The Sept-Chutes Regional Park (in French: Parc régional des Sept-Chutes) is a regional park located in the municipality of Saint-Zénon, in the Matawinie Regional County Municipality, in administrative region of Lanaudière, in Quebec, in Canada.

== Activities ==
This park is open year-round. The park offers various services, including nature interpretation panels, picnic tables and the sale of snacks and outdoor accessories (crampons, etc.).

The park has six marked trails:
- Le Voile de la mariée trail: 2.0 km for beginners and intermediates;
- Michel Sokolyk trail: 3.8 km for intermediates;
- Mont Barrière trail: 6.7 km for intermediates;
- Lc Rémi trail: 4.9 km for beginners and intermediates;
- Mont Brossard trail: 6.7 km for intermediates;
- Mont Brossard trail (with short cut): 5.2 km for intermediates.
Note: the length indicated turns out to be the total round-trip distance, either from the reception station (place of departure) to the place of arrival (reception station). In winter, snowshoeing is a popular practice.
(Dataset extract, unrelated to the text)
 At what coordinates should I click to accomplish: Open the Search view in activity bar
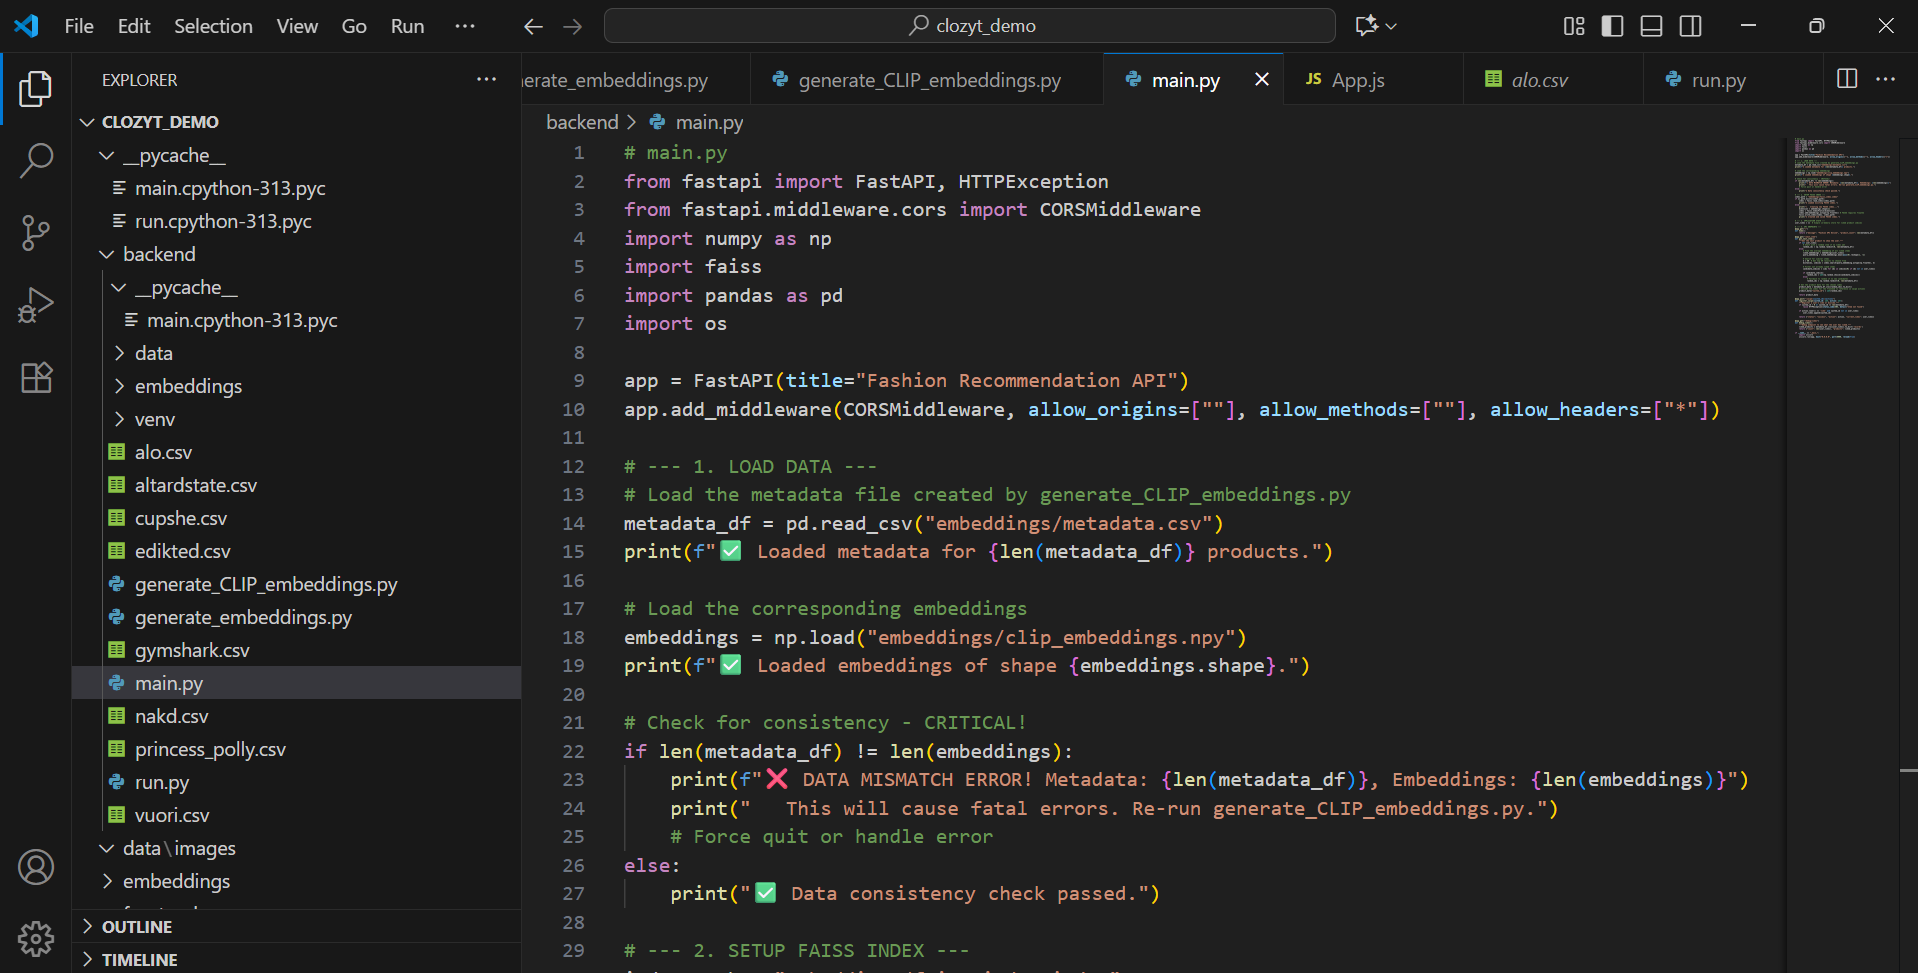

The trails in this park are characterized by still wild nature. Each trail is marked and includes several nature interpretation panels to inform visitors about the rich flora and fauna of the park and the peculiarities of its panoramas.
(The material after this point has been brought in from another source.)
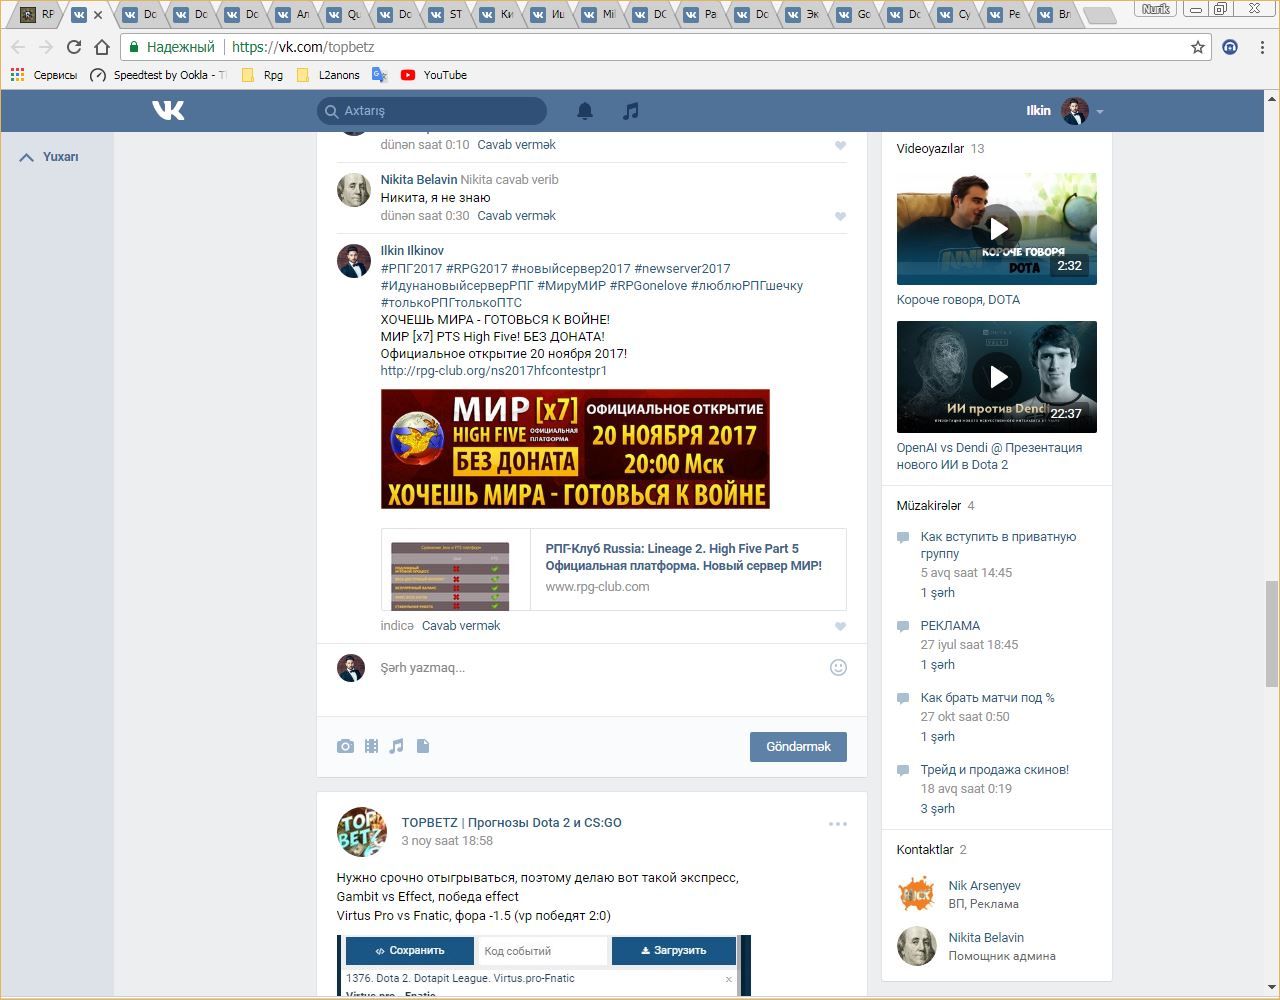Open the emoji smiley picker
The width and height of the screenshot is (1280, 1000).
838,667
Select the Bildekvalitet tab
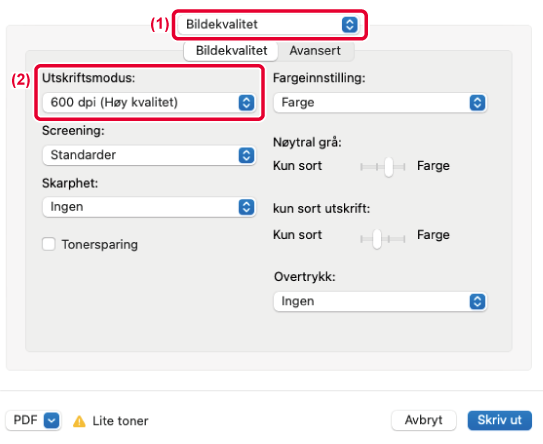The height and width of the screenshot is (444, 543). click(x=231, y=51)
The path along the tumultuous Black River passes near the "Veil de la Mariée" waterfall, which is 60 meters (200 feet) high. This same path leads to little Lac Guy. From there, visitors can take the respective trails of Mont Brassard and Barrière.

The Mont Brassard (summit: 655 m) trail offers magnificent panoramas of the high hills of Saint-Zénon, the valley of the Noire River and of Lake Rémi. This trail leads the hiker to the top of a rocky peak overlooking Route 131 and the cliffs of Lac Rémi. At this point, the hiker is 365 meters (1,200 feet) above the elevation of the road and 590 meters (1,935 feet) above sea level! On the course, the hiker meets a pine forest with red pines and a forest of black spruce, called "black spruce".

The Mont Barrière trail involves going through different ecosystems, including a maple grove. Once at the top, the hiker has a superb panorama of the valley of the Black River. At the end of the route on this trail, the hiker must go around Lake Rémi and pass at the foot of a 150-meter (500-foot) cliff.

== Accommodation ==
The park offers five rustic camping sites near Guy and Rémi lakes. New shelters are under construction.

== Toponym ==
This toponym is linked to the series of seven falls on the course of the Noire River. These falls are distributed over a distance of 17.7 km from the course of the river; however, only the last fall is found in the territory of the Sept-Chutes regional park. This seventh fall popularly called "La Voile de la Mariée" (The Veil of the Bride).